### Text shown
-------------------------
In fact, my new expectation is that any CFTC regulation in the metals will make it more difficult for speculators to trade and make it even easier for the big banks to rape and pillage the gold and silver paper markets.  Sorry Ted. (Everyone should read the 1st comment posted below)


  1. This is absolutely brilliant insight from a reader who emailed an analysis of what the CFTC is doing and what they have "up their sleave." It is deadly accurate except that I disagree with the view on mining stocks:

    By this statement, it appears that the CFTC is going to limit long positions. As if paper oil, gold or silver in limitless quantities dumped on the spot market is not sufficient to suppress the price, now the U.S. Government is going to limit the amount of buying that can be done. This is what I expected, and it's what we got....This will be expanded to the precious metal markets and put the spot price in lock down...I have been commenting for some time on the expansion of the open interest in precious metals. This OI has not liquidated, and continues to grow, and it must be terrifying Wall St. banks who hold the short side of the OI, but have little actual metal to fulfill their delivery obligations. The new position limits will likely force a liquidation, thereby letting the naked shorts out of their fraudulent positions. This strategy is the only logical strategy for this fraudulent market. The strategy is logical, but underlines how fraudulent the futures markets have become. Remember, futures are what generate the spot price. Here's the problem: silver is already below its total cost of production, and gold is barely above its cost of production. Both are becoming scarce, with production stagnant or declining.

    How will the East respond to this farce? My guess is export bans. Position limits also severely limit the amount of gold that can be bought though taking delivery of futures contracts. This puts in question the viability of futures from the long side. I mean, buyers have known the system is a farce, and have been using it to buy cheapened physical. I think that strategy is ending. Gold and silver are entering lock down just before the US dollar hyperinflates. This will destroy the mines, and only fools will trade real metal for paper dollars. What a mess, and it's all so utterly predictable.....! The next step is a black market in gold. The price of real gold and paper gold are about to separate and head in opposite directions. Recall a quote by "Another" in 1998: "You will be at the end of a long line of people selling gold shares." Remember, gold and silver mines are forced to sell real ounces at COMEX spot prices and I predict they are headed for values that won't keep the mines open.....
-------------------------
### Given information
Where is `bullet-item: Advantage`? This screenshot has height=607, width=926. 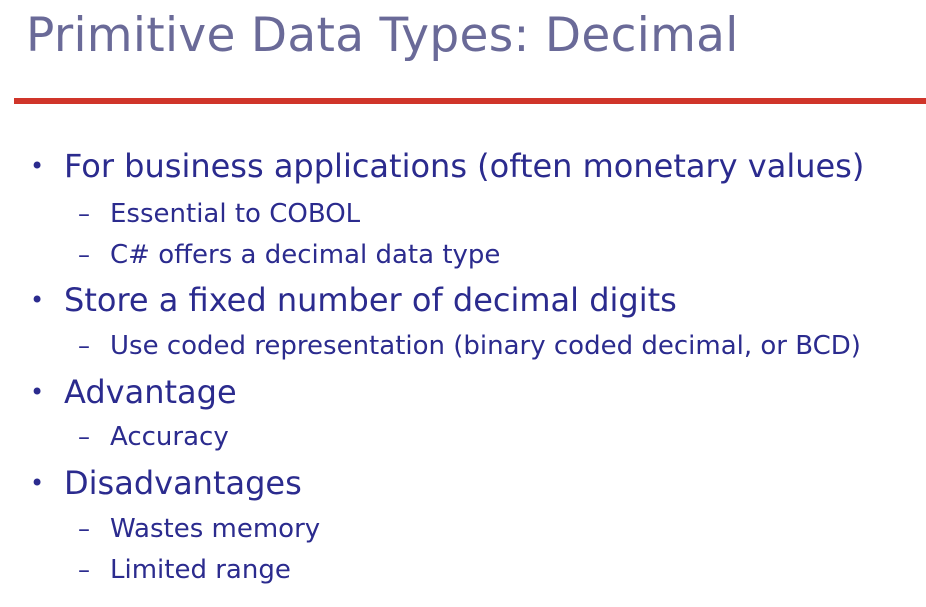
bullet-item: Advantage is located at coordinates (150, 392).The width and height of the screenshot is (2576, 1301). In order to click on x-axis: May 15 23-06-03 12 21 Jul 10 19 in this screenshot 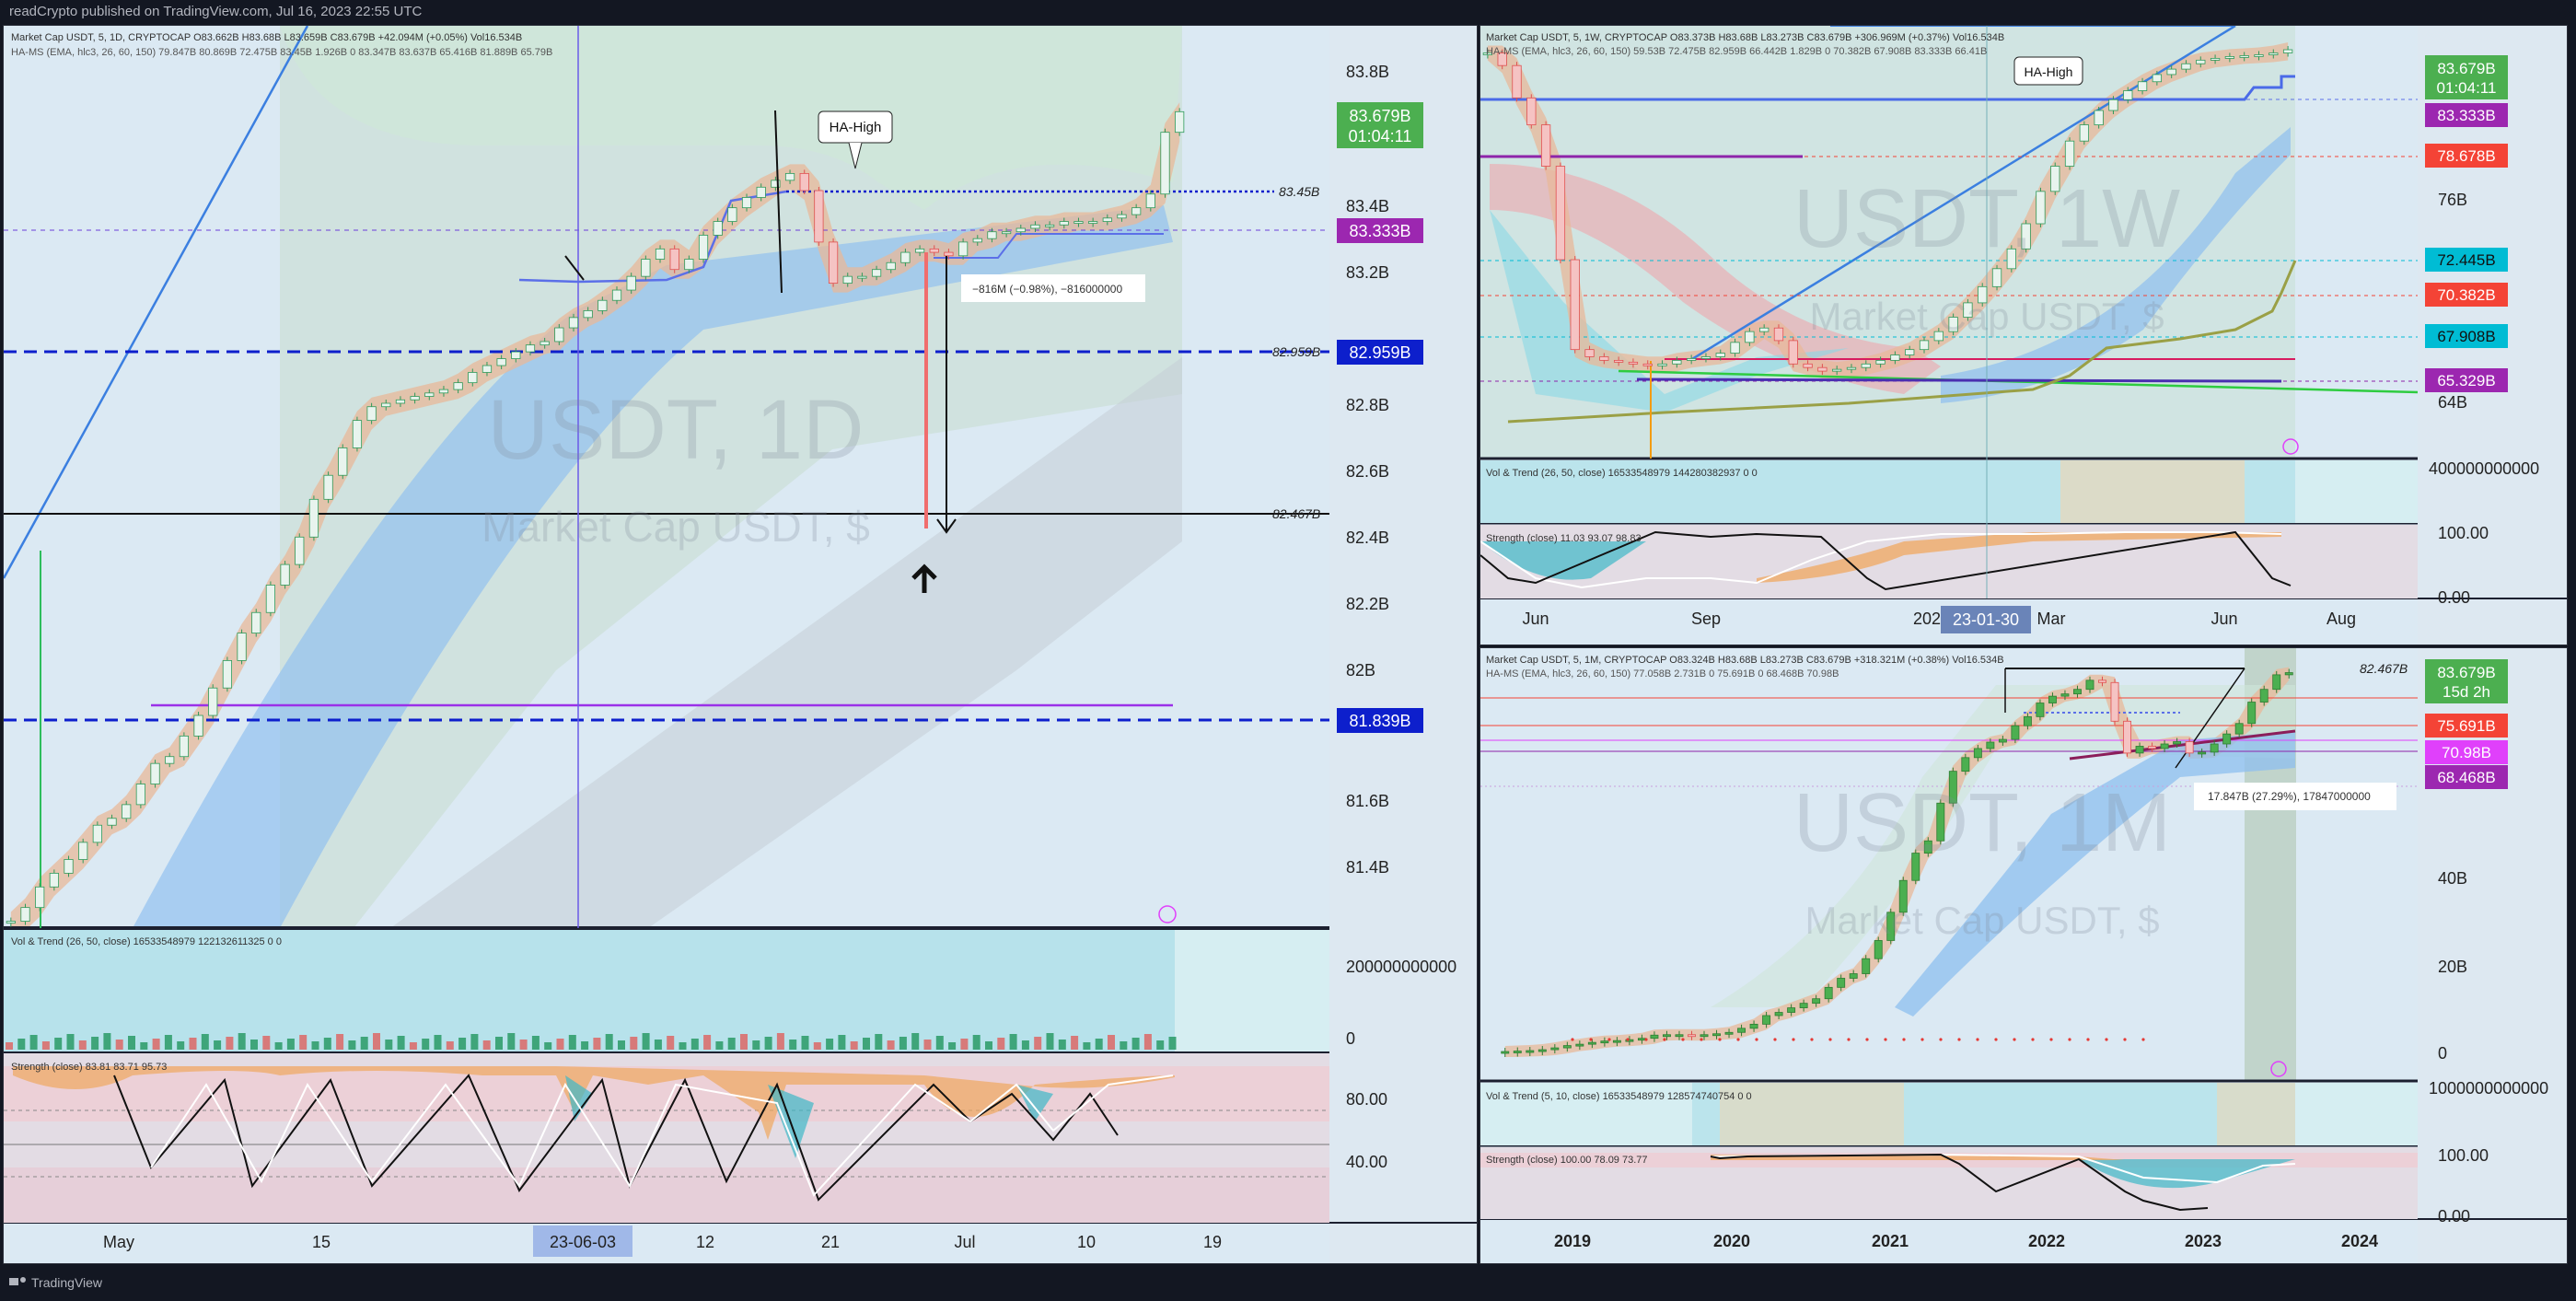, I will do `click(662, 1241)`.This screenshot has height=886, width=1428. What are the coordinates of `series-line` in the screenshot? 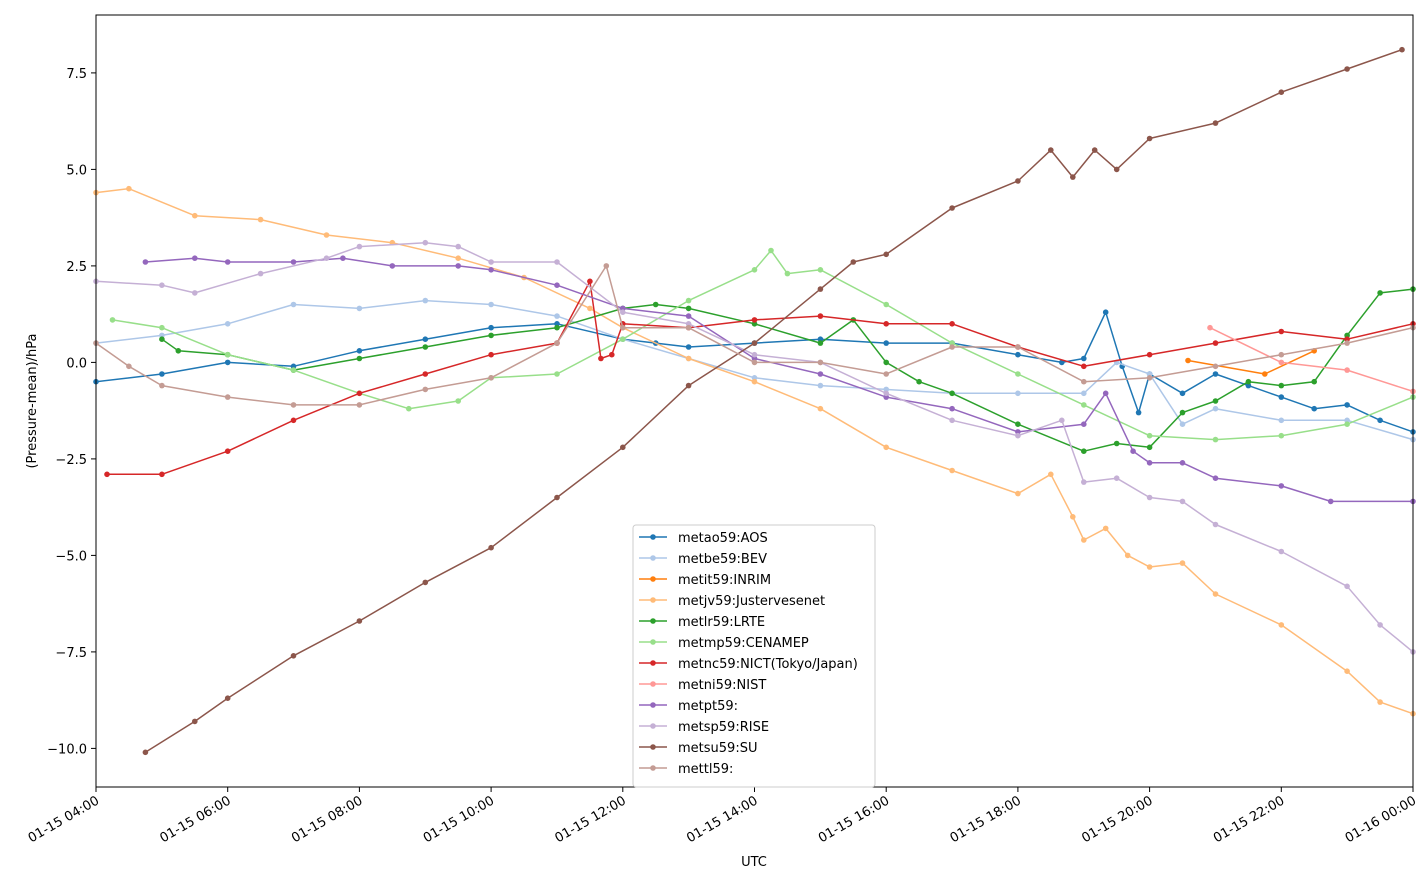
-------------------------
### Activity list
1. In the CFTC metals commentary, reproduce the passage starting at "In fact, my" and ending at "comment posted below)", swapping "speculators" for "investors".
2. Answer these questions using the CFTC metals commentary:
(a) What kind of positions does the CFTC appear set to limit?
(b) What does the emailed analysis guess the East's response will be?
(c) Whose 1998 quote does the analysis recall?

### Task-by-task results
1.
In fact, my new expectation is that any CFTC regulation in the metals will make it more difficult for investors to trade and make it even easier for the big banks to rape and pillage the gold and silver paper markets.  Sorry Ted. (Everyone should read the 1st comment posted below)

2.
(a) Long positions.
(b) Export bans.
(c) "Another".